An Anthology in Thirty Volumes.  1917.
Sir Thomas Malory (d. c. 1470)
Critical and Biographical Introduction by Ernest Rhys (1859–1946)
THE ONE certain thing about Sir Thomas Malory is, that he wrote the first and finest romance of chivalry in our common tongue,—the ‘Morte d’Arthur.’ Beyond this, and the testimony that the book affords as to its author, we have little record of him. That he was a Welshman, however, seems highly probable; and his name is certainly of Welsh origin, derived as it is from Maelor. That he was a clerk in holy orders is likely too. It was usual to distinguish vicars at that period and later by the prefix “Sir”; and various clergymen of the same Christian name and surname as his may be traced by old tombs, at Mobberley in Cheshire and elsewhere. Bale, in his interesting Latin chronicle of 1548, on ‘Illustrious Writers of Great Britain,’ speaks of his “many cares of State,” it is true; but church and State were then closely enough allied to make the two things compatible with our view of him. Bale’s further account is brief but eloquent.
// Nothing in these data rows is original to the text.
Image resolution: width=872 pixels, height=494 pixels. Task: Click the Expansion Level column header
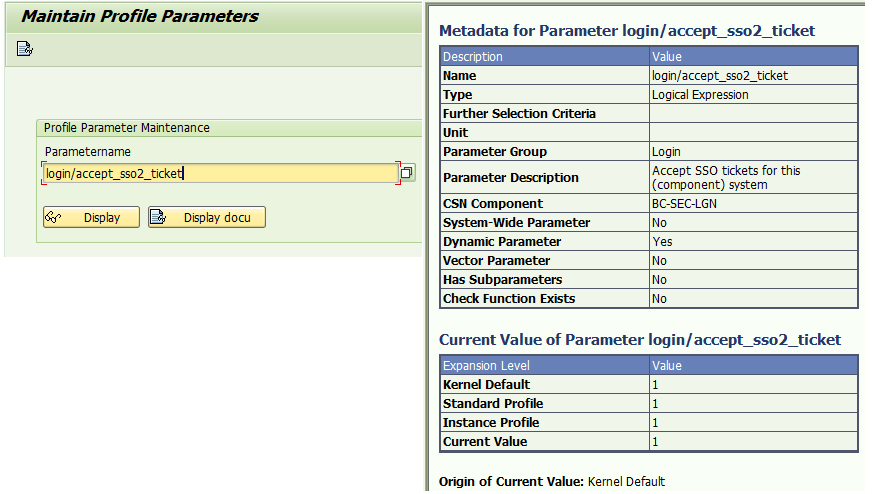544,365
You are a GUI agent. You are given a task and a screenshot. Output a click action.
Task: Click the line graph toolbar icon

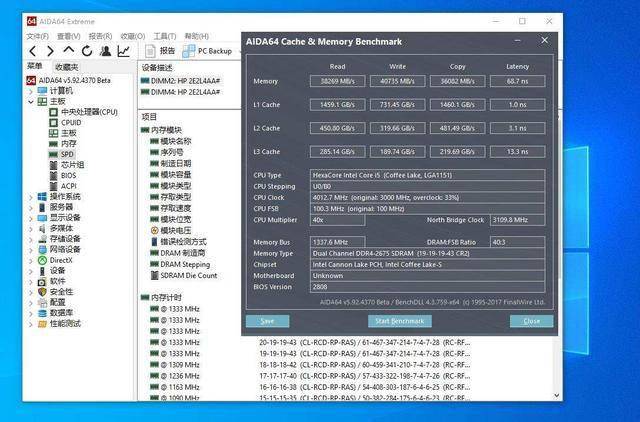coord(123,51)
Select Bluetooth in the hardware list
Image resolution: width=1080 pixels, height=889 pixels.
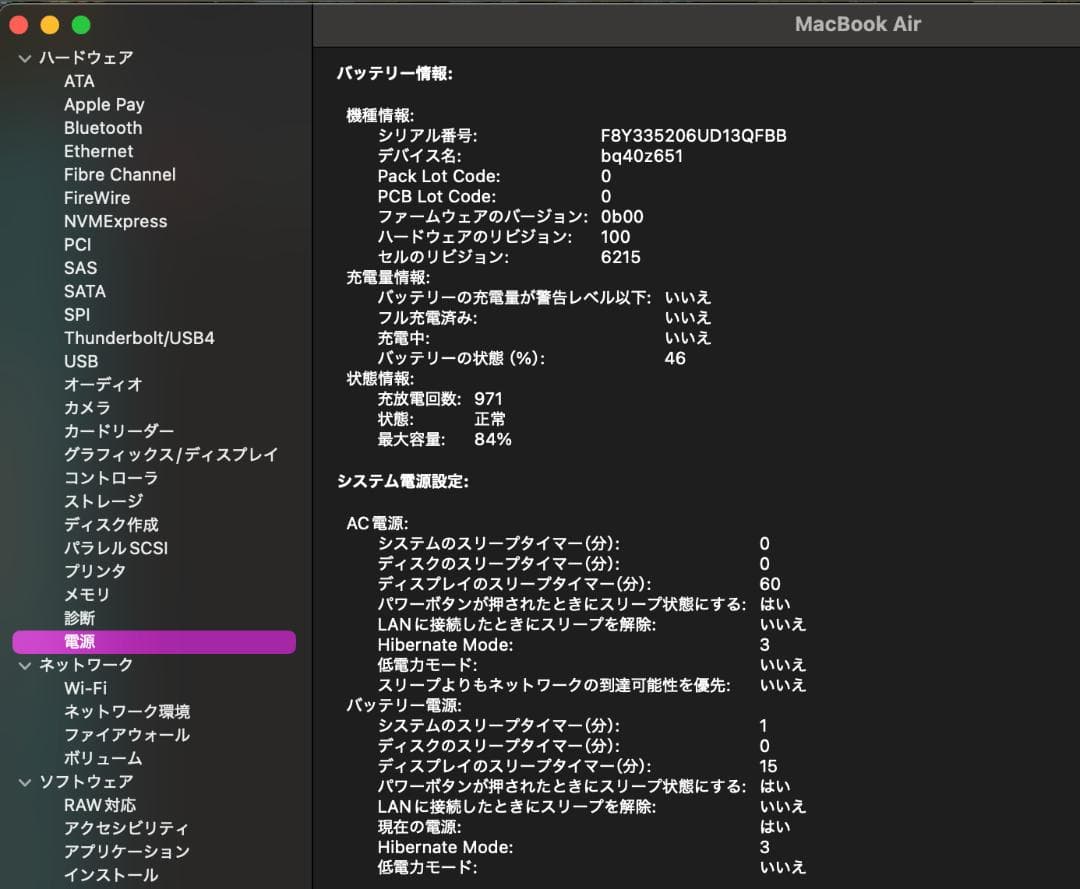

Our romancer was a man, he tells us, “of heroic spirit, who shone from his youth in signal gifts of mind and body.” Moreover, a true scholar, a true man of letters, who never interrupted his quest “through all the remnants of the world’s scattered antiquity.” So it was that Malory was led to gather, from various sources, all the traditions he could find “concerning the valor and the victories of the most renowned King Arthur of the Britons.” Out of many materials, in French and Latin, in Welsh and Breton, he shaped the book ‘Morte d’Arthur’ as we now know it; working with a sense of style, and with a feeling for the tale-teller’s and the romancer’s art, which show him to be much more than the mere compiler and book-maker that some critics have been content to call him.  1
  A word now as to the dates of Malory’s writing, and Caxton’s publishing, the ‘Morte d’Arthur,’ and we turn from the history of the book to the book itself. In his last page,—after asking his readers to pray for him,—Malory says in characteristic words, which again may be thought to point to his being more than a mere layman: “This book was finished the ninth year of the reign of King Edward the Fourth,… as Jesu help me, for his great might; as he [i.e., Malory] is the servant of Jesu both day and night.” The period thus fixed brings us approximately to the year 1469, and to the ten years previous as the probable time when the ‘Morte d’Arthur’ was being written. Caxton published it in 1485, and then referred to Malory as still living. Hence he and his noble romance both fall well within that wonderful fifteenth century which saw the rise of English poetry, with Chaucer as its morning star,—
  “—the morning star of song, who made
His music heard below,—”
and the revival of Greek learning. It is significant enough, seeing their close kinship, that romance with Malory, and poetry with Chaucer, should have come into English literature in the same period.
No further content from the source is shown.